A Neural Network Computational Spectrometer Trained by a Small Dataset with High-Correlation Optical Filters

Sensors 2024, 24(5), 1553; https://doi.org/10.3390/s24051553
by Haojie Liao 1, Lin Yang 1,2,*, Yuanhao Zheng 1 and Yansong Wang 1,2
Reviewer 1: Anonymous
Reviewer 2: Anonymous
Reviewer 3: Anonymous
Sensors 2024, 24(5), 1553; https://doi.org/10.3390/s24051553
Submission received: 2 January 2024 / Revised: 19 February 2024 / Accepted: 24 February 2024 / Published: 28 February 2024
(This article belongs to the Section Optical Sensors)

Round 1

Reviewer 1 Report

Comments and Suggestions for Authors

I read the manuscript with great attention. Several typing errors are present and all cross-references to figures are skipped.

The manuscript describes many previous works on the subject without clearly explaining what is new in this manuscript. The description of the model is somehow unclear and the whole manuscript is very difficult to be followed. 

I would suggest a deep revision of the manuscript before publication

Comments on the Quality of English Language

Several typing errors are present and all cross-references to figures are skipped.

Author Response

Point 1. I read the manuscript with great attention. Several typing errors are present and all cross-references to figures are skipped.

Response:  On behalf of all authors, we appreciate your devoted attention to the details of the manuscript, typographical errors in the manuscript have been fixed, as well as errors in the citation of figures.
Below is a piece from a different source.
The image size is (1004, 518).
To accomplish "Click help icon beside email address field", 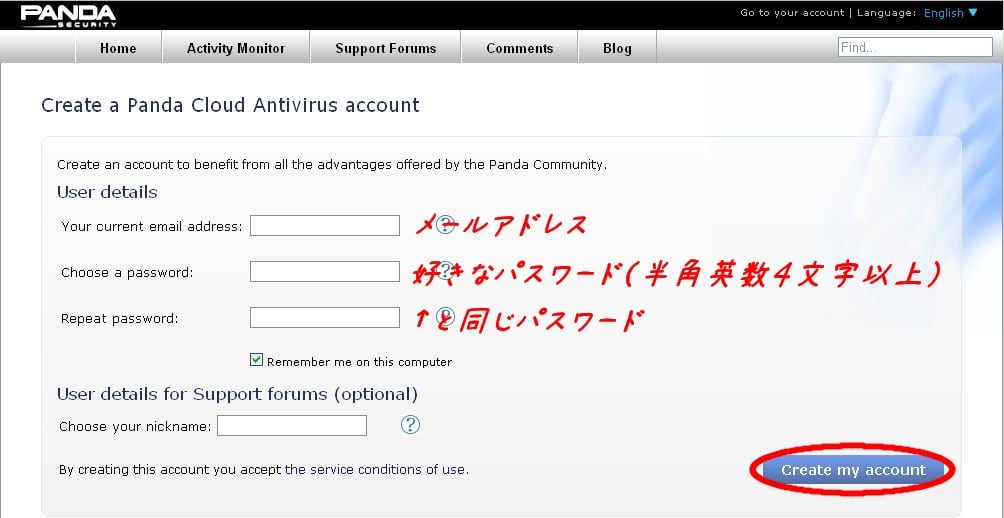I will pos(447,226).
Point 2. The manuscript describes many previous works on the subject without clearly explaining what is new in this manuscript. The description of the model is somehow unclear and the whole manuscript is very difficult to be followed. I would suggest a deep revision of the manuscript before publication

Response: This study proposes an NN computational spectrometer with high-correlated optical filters. It consists of high-correlation optical filters for encoding and a neural network called STD-Net for decoding, which is trained on a small training dataset. First, we propose a presumption that the spectral has a specific distribution law, in which a small training dataset, composed of randomly extracted data from the entire dataset, can cover the main features. In addition, a tailored loss function and adaptive learning rate mechanism are introduced to improve the training efficiency and reconstruction accuracy. In the reconstruction network, we proposed a four-layer FC architecture network. Multi-scale training datasets are established to train the constructed neural network. Furthermore, we conducted four groups of comparison experiments with different data extraction ratios, indicating that STD-Net could achieve high reconstruction accuracy and robustness, even when the training data quantity was immensely limited. Finally, an experimental system was introduced and the results indicate that the proposed NN computational spectrometer has good accuracy and efficiency. The STD-Net has successfully enabled computational spectrometry free from finding highly non-correlated filters which diminished the difficulty of filter design and fabrication. The STD-Net may provide a new method for the development of computational spectrometers.

Reviewer 2 Report

Comments and Suggestions for Authors

The manuscript presents an innovative and well-structured study on computational spectrometry, introducing a novel approach using high-correlation optical filters and a small training dataset with the STD-Net neural network. The work effectively addresses the challenges of conventional spectrometers by leveraging compressed sensing principles. The theoretical foundation is solid, providing a clear motivation for the proposed methodology. The neural network architecture, training methods, and loss function choices are well-explained, demonstrating a thoughtful design. The dataset analysis and distribution, along with detailed simulation and experimental results, showcase the robustness and efficacy of the proposed approach. The comparison with other algorithms strengthens the argument for the superiority of STD-Net in terms of both reconstruction accuracy and efficiency. Practical implications and potential applications are discussed, contributing to the relevance of the work. Overall, the manuscript is technically sound, well-organized, and presents a valuable contribution to the field of computational spectrometry. The manuscript can be considered for publication in Sensors with necessary revisions.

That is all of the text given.